§ **Task description**:
Your task is to return, word for word, only the lines from the line with "Task: Switch to the 5 years range tab" through the close of the data. Exclude all pictures.
═════ Data records ═════
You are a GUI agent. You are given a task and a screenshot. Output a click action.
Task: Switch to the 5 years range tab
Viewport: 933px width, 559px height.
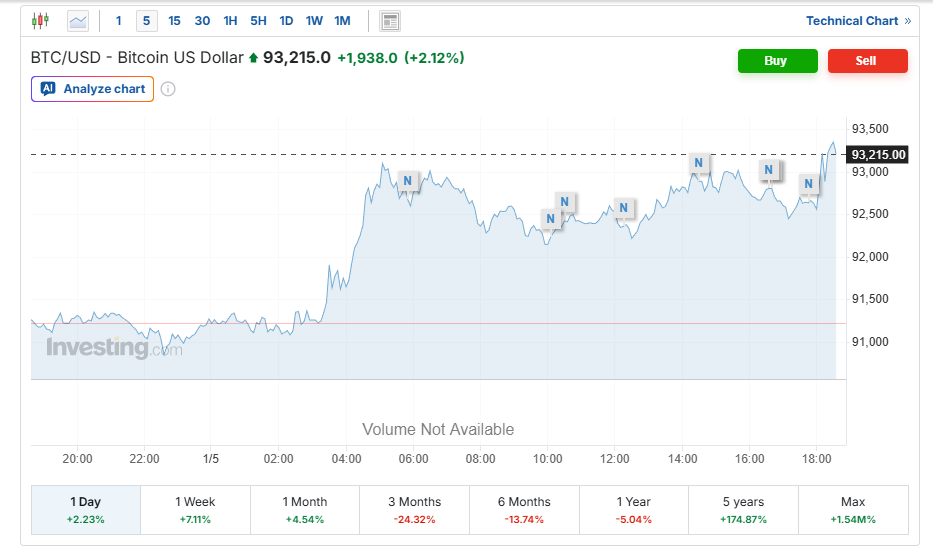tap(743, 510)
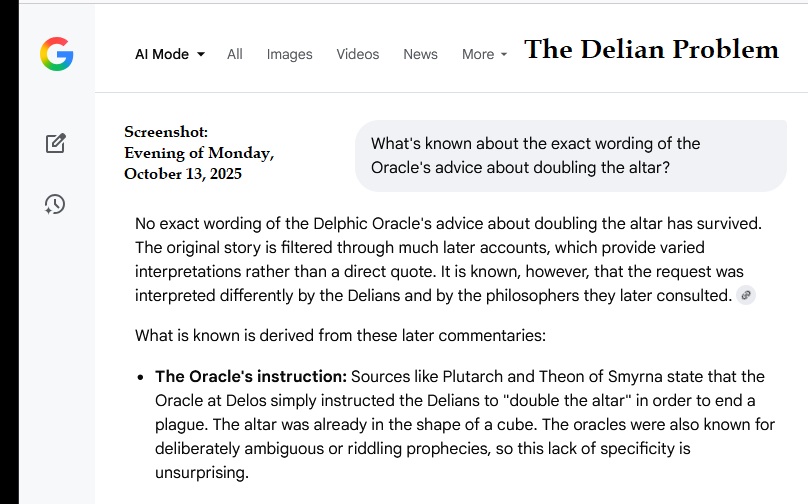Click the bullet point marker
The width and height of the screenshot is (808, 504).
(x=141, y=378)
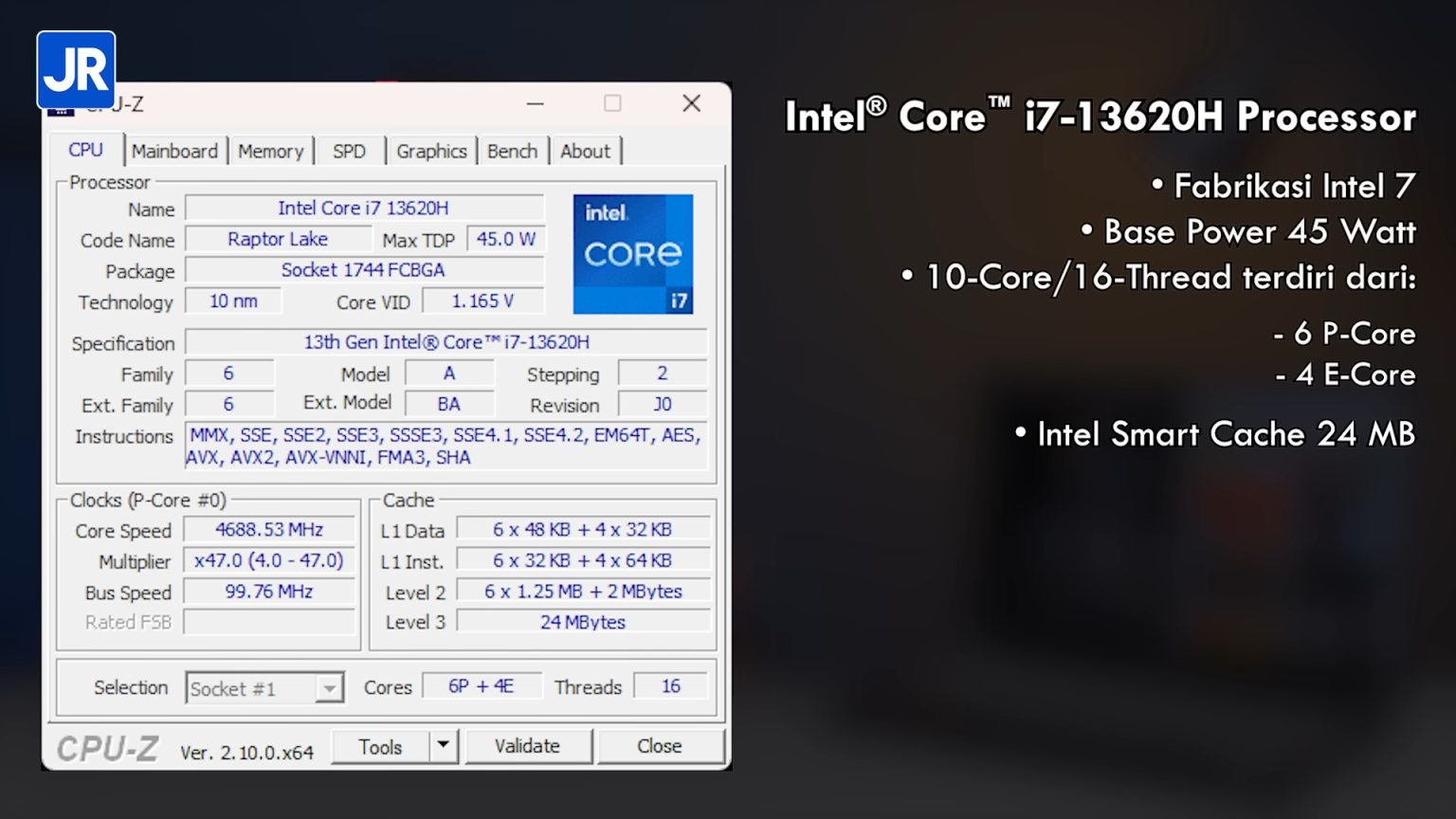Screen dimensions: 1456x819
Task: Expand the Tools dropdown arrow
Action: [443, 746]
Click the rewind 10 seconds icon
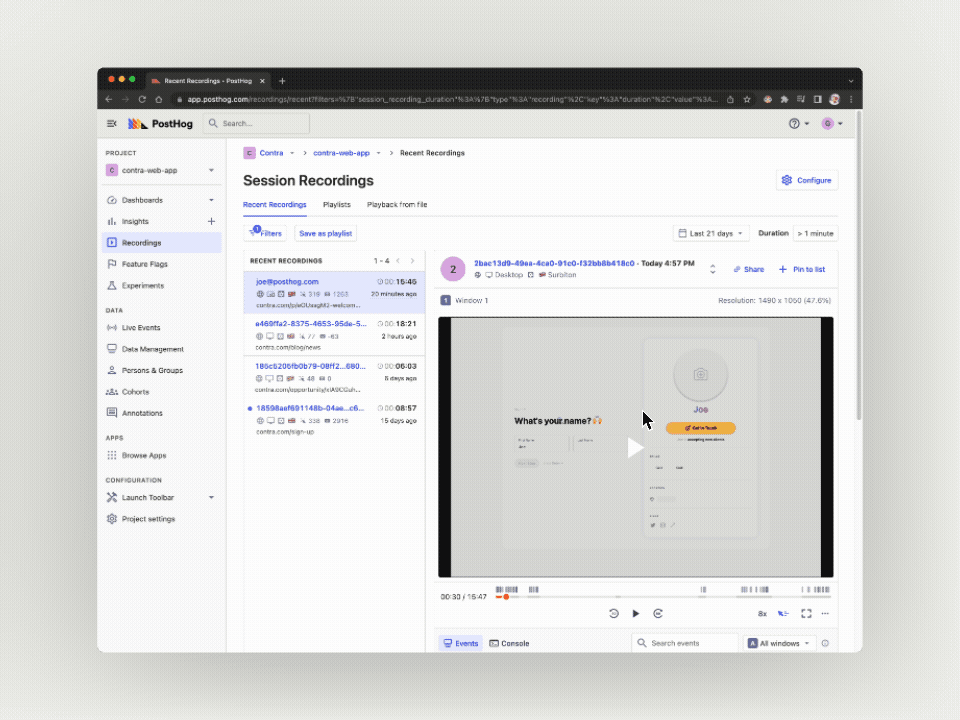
═════
§ **Solved exercise**:
Task: Switch to the 5 years range tab
Viewport: 933px width, 559px height.
tap(743, 510)
Click the bullet point marker
The width and height of the screenshot is (808, 504).
(x=141, y=378)
Screen dimensions: 1456x819
Task: Expand the Tools dropdown arrow
Action: [443, 746]
Click the rewind 10 seconds icon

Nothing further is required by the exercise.